Nation

Shocking Decline: Grade A Office Rents in Hong Kong Plummet by 6.5% in August!

2024-10-02

Author: Jia

Shocking Decline in Hong Kong's Office Market

In a surprising twist for the Hong Kong property market, Grade A office rents have fallen to HK$62.6 per square foot. This reflects a significant decline of 6.5% year-on-year (YoY) and a 3% drop year-to-date (YTD), according to recent research by Knight Frank.

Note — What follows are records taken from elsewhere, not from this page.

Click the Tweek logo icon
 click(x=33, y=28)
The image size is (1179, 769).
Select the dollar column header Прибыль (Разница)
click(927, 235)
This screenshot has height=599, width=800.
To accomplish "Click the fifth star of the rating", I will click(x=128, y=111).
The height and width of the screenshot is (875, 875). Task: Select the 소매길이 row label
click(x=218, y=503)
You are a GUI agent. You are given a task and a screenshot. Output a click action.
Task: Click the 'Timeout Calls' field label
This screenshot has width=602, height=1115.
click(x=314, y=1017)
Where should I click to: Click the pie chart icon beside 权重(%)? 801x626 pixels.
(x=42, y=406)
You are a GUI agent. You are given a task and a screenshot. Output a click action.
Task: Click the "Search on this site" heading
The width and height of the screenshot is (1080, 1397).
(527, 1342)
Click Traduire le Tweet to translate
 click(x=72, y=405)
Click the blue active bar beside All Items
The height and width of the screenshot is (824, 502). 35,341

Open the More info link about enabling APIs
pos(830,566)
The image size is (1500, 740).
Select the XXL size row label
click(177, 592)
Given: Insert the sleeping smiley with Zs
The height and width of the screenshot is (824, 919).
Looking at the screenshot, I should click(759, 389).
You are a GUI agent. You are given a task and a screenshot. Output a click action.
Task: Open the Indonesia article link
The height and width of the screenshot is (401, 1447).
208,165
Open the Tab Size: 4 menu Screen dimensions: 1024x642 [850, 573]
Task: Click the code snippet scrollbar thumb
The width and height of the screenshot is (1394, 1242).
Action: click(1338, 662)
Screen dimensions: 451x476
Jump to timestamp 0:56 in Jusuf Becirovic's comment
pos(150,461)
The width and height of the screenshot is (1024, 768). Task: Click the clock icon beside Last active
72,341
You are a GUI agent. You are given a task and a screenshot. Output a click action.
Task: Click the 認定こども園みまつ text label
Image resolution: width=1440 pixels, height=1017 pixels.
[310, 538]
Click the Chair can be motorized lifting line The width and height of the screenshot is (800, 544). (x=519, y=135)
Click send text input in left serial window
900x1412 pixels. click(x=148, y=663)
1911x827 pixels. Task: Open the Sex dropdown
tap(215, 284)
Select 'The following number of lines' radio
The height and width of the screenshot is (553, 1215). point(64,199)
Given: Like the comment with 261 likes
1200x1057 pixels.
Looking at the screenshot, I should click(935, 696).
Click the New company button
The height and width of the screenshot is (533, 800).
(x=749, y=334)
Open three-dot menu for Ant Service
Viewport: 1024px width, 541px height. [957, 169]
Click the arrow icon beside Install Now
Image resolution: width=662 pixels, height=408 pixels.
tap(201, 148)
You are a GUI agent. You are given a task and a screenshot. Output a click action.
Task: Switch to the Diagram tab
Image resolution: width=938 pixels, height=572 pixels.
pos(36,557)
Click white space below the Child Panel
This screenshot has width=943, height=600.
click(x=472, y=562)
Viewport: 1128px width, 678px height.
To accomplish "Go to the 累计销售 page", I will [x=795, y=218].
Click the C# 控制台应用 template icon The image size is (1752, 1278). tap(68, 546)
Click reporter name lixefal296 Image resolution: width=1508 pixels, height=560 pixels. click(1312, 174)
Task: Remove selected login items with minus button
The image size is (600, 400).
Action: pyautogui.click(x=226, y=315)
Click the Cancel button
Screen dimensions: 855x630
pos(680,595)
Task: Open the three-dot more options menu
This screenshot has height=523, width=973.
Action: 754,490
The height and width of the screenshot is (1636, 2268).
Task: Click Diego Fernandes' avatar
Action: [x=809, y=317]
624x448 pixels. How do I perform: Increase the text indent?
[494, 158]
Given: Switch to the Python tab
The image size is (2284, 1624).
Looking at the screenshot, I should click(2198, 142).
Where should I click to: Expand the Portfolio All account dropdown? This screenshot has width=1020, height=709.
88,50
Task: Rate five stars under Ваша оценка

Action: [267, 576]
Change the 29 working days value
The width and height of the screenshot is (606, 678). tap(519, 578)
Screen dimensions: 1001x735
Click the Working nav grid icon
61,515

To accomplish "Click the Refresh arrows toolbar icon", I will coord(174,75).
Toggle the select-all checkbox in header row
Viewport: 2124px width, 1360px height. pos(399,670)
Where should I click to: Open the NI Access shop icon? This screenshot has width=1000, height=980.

District-Specific Declines

The downturn is particularly pronounced in key districts, with Central, Admiralty, and North Point witnessing greater declines of -5.8%, -6.0%, and an alarming -9.7% YTD, respectively. Despite these challenges, the overall vacancy rate for Grade A offices remains stable at 13.4%.

Sector-Specific Trends

The local legal sector, especially firms focused on conveyancing, initial public offerings (IPOs), and securities markets, has reportedly reduced their operations, struggling to adapt in this tough economic climate. However, amidst this reluctance, an unexpected surge is noted among new hedge funds—a sector showing resilience and driving demand for smaller office spaces of under 5,000 sq ft.

Recent Developments

In an interesting development, a local hedge fund recently secured the entire 9th floor of LHT Tower, encompassing approximately 5,700 sq ft, revealing a flicker of hope in the beleaguered market. Experts believe this growing interest from hedge funds could spark increased leasing activities in the upcoming months.

Forecast for 2024

Looking ahead, Knight Frank maintains its conservative forecast, predicting an additional 3% to 5% drop in rents for 2024. Meanwhile, Kowloon has not escaped the trend, with a notable 13% month-on-month (MoM) decrease in leasing transactions in August, attributed largely to the seasonal summer holiday slowdown.

Signs of Renewal

Despite this lull, there are signs of renewed leasing activity on the horizon. September and October may bring increased engagement as HKU Space has recently leased a substantial 23,593 sq ft office in Kingston International Centre, Kowloon Bay.

Looking Ahead in Kowloon

Looking to the future, the Kowloon market is anticipated to experience a marginal decline in rents as tenants are becoming more cautious amid a dimming economic outlook. Specifically, rents in Kowloon East could see a fall of 3% to 5% as ICBC relocates from Kwun Tong, further shaping the landscape of office leasing in the region.